Cierro los ojos y oigo los ronquidos de mi moto circulando entre dos paralelas de alquitrán que la perspectiva une en el horizonte. Parpadeo y el paisaje cambia, unas veces me encuentro rodeada de montañas sin cumbre, otras estoy en medio del infinito desierto, o perdida en el centro de la viva ciudad. Lo más curioso es que en unas ocasiones te persigo, y en las otras, huyo de ti. Pero siempre sola, vestida de secretos que me aíslan de este mundo.

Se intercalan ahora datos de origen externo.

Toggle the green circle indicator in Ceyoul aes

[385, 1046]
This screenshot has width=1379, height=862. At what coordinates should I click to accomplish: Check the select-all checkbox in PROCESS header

Me gustaría parar el tiempo, desaparecer unos días y reconstruir mi historia desde el punto donde me equivoqué, pero aquí me parece que ya pido imposibles. Quiero cambiar, y volver a ser esa persona encantadora que alguna vez me habían dicho que era, o si más no, quiero caerme un poquito mejor a mi misma, y estar contenta conmigo para poder creerme que algún día tu también lo estarás (como llegué a convencerme de que una vez ya lo estuviste).

De mientras, seguiré gastando gasolina en compañía de la brisa, la playa y el mar, buscando el significado de todas las palabras que he soltado sin pensar. Ahora es momento de escuchar el silencio.